Because of this potential for infections to worsen in pregnant women, Butler Tobah said, proper treatment of bacterial infections with antibiotics is essential for maintaining maternal and fetal health. She was not involved in the study.

While most antibiotics have been considered safe for pregnant women, there have been concerns about a potential link to birth defects. A 2009 study by the US Centers for Disease Control and Prevention and the National Center on Birth Defects and Developmental Disabilities found that the antibiotics most commonly used for urinary tract infections—penicillins, erythromycins, and cephalosporins—were not associated with birth defects.

The study did, however, find an increased risk of birth defects among women taking sulfonamides and nitrofurantoins, though it was impossible to determine a causal relationship.

A 2015 study led by the same researchers that conducted the current study found no meaningful link between the use of azithromycin and clarithromycin and birth defects.
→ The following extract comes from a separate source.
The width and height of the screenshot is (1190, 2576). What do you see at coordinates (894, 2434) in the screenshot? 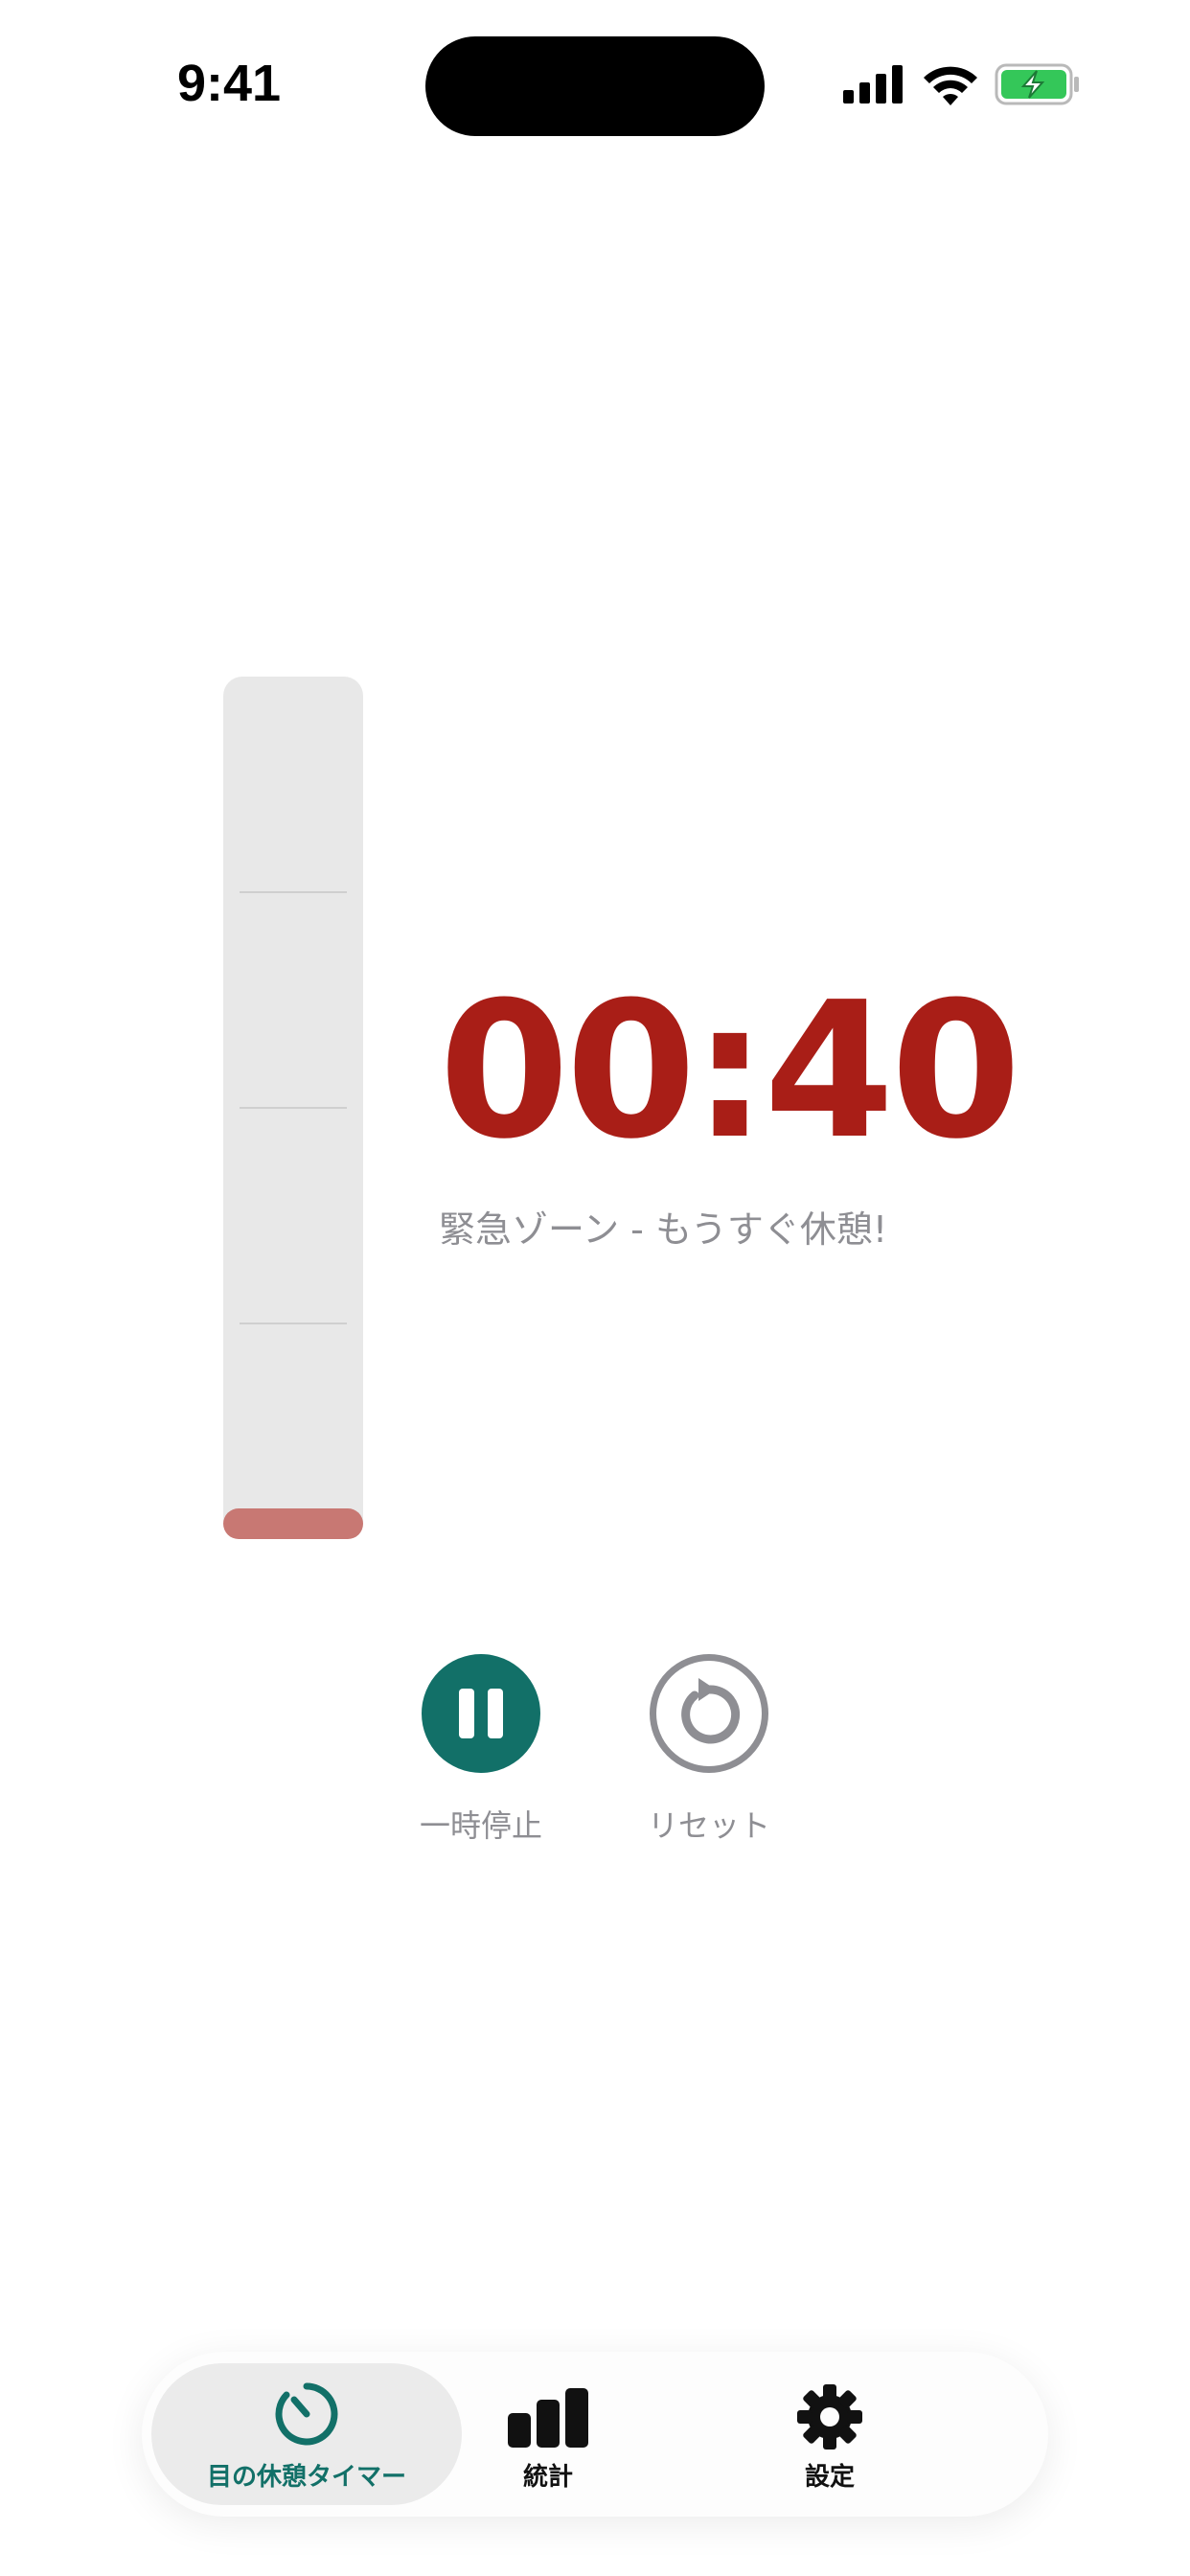
I see `tab-settings: 設定` at bounding box center [894, 2434].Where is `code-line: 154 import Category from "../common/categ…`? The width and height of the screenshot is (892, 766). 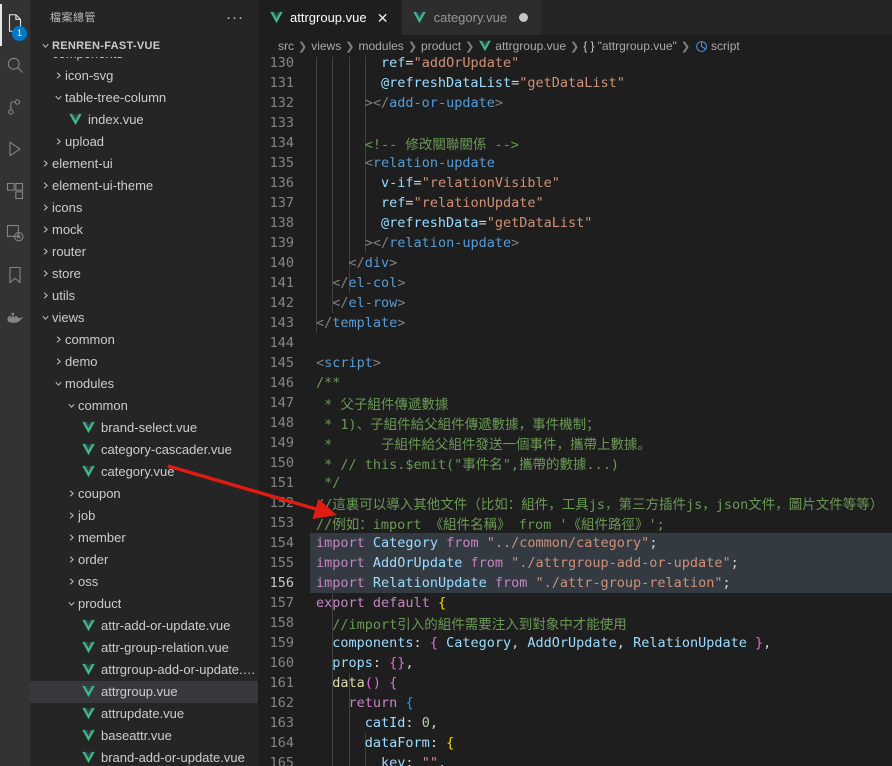 code-line: 154 import Category from "../common/categ… is located at coordinates (575, 543).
That study also used data from the Quebec Pregnancy Cohort.

Butler Tobah said that taking into account the potential complications of antibiotic use in early pregnancy is a valid message, but she noted the several limitations of the current study, including confounding by infection severity and the fact that antibiotic exposure was based on filled prescriptions—not always a reliable measure of exposure. In addition, Butler Tobah explained that some of the antibiotics included in the study, such as doxycycline and minocycline, are not recommended for use in pregnant women except in the case of life-threatening infections, because of concerns about potential adverse effects on the mother and fetus.

Butler Tobah said she doesn't think the finding should affect guidelines for the use of antibiotics in pregnant women, but said the study is a good reminder that clinicians should use antibiotics only when indicated and should be aware of possible risks associated with the antibiotic of choice.

"In general, providers caring for obstetric patients must understand that much is unknown about the effects of antibiotics in early pregnancy, that antibiotics must only be prescribed if the benefits clearly outweigh the risks, and the general safety profile of each medication must be taken into consideration," she said.